▶ _About this exercise_: Below are some entries; can you quote all of them exactly?

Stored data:

┄┄┄┄┄┄┄┄┄┄┄┄┄┄┄┄┄┄┄┄

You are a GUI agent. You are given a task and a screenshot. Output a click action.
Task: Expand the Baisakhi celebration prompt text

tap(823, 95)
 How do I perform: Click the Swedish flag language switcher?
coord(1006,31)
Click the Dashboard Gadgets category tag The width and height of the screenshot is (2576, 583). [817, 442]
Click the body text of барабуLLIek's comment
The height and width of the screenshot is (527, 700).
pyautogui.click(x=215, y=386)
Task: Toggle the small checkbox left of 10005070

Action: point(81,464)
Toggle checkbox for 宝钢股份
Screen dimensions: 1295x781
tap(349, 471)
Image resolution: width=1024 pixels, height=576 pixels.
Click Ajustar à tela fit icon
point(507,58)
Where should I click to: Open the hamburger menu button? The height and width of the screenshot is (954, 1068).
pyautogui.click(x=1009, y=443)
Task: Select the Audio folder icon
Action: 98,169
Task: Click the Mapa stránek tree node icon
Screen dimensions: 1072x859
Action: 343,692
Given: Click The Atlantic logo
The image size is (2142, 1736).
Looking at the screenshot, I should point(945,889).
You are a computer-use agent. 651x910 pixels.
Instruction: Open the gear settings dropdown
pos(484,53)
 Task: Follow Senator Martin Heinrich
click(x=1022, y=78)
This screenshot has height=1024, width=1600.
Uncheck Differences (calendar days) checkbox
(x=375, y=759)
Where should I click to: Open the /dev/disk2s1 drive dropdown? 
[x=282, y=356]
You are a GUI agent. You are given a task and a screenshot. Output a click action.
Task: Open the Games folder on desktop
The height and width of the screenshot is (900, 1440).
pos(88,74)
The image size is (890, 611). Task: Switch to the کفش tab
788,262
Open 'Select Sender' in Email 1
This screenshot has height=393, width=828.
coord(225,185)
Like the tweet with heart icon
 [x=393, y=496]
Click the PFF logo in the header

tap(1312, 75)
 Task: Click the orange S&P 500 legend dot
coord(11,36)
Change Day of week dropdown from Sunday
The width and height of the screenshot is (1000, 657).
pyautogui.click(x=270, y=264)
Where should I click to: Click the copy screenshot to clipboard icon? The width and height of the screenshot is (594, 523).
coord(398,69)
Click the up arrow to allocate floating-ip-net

┄┄┄┄┄┄┄┄┄┄┄┄┄┄┄┄┄┄┄┄

▶ _Written solution_:
You are a GUI agent. You are given a task and a screenshot. Output a click action.
Task: Expand the Baisakhi celebration prompt text

tap(823, 95)
 How do I perform: Click the Swedish flag language switcher?
coord(1006,31)
Click the Dashboard Gadgets category tag The width and height of the screenshot is (2576, 583). [817, 442]
Click the body text of барабуLLIek's comment
The height and width of the screenshot is (527, 700).
pyautogui.click(x=215, y=386)
Task: Toggle the small checkbox left of 10005070

Action: point(81,464)
Toggle checkbox for 宝钢股份
Screen dimensions: 1295x781
tap(349, 471)
Image resolution: width=1024 pixels, height=576 pixels.
Click Ajustar à tela fit icon
point(507,58)
Where should I click to: Open the hamburger menu button? The height and width of the screenshot is (954, 1068).
pyautogui.click(x=1009, y=443)
Task: Select the Audio folder icon
Action: 98,169
Task: Click the Mapa stránek tree node icon
Screen dimensions: 1072x859
Action: 343,692
Given: Click The Atlantic logo
The image size is (2142, 1736).
Looking at the screenshot, I should point(945,889).
You are a computer-use agent. 651x910 pixels.
Instruction: Open the gear settings dropdown
pos(484,53)
 Task: Follow Senator Martin Heinrich
click(x=1022, y=78)
This screenshot has height=1024, width=1600.
Uncheck Differences (calendar days) checkbox
(x=375, y=759)
Where should I click to: Open the /dev/disk2s1 drive dropdown? 
[x=282, y=356]
You are a GUI agent. You are given a task and a screenshot. Output a click action.
Task: Open the Games folder on desktop
The height and width of the screenshot is (900, 1440).
pos(88,74)
The image size is (890, 611). Task: Switch to the کفش tab
788,262
Open 'Select Sender' in Email 1
This screenshot has height=393, width=828.
coord(225,185)
Like the tweet with heart icon
 [x=393, y=496]
Click the PFF logo in the header

tap(1312, 75)
 Task: Click the orange S&P 500 legend dot
coord(11,36)
Change Day of week dropdown from Sunday
The width and height of the screenshot is (1000, 657).
pyautogui.click(x=270, y=264)
Where should I click to: Click the copy screenshot to clipboard icon? The width and height of the screenshot is (594, 523).
coord(398,69)
Click the up arrow to allocate floating-ip-net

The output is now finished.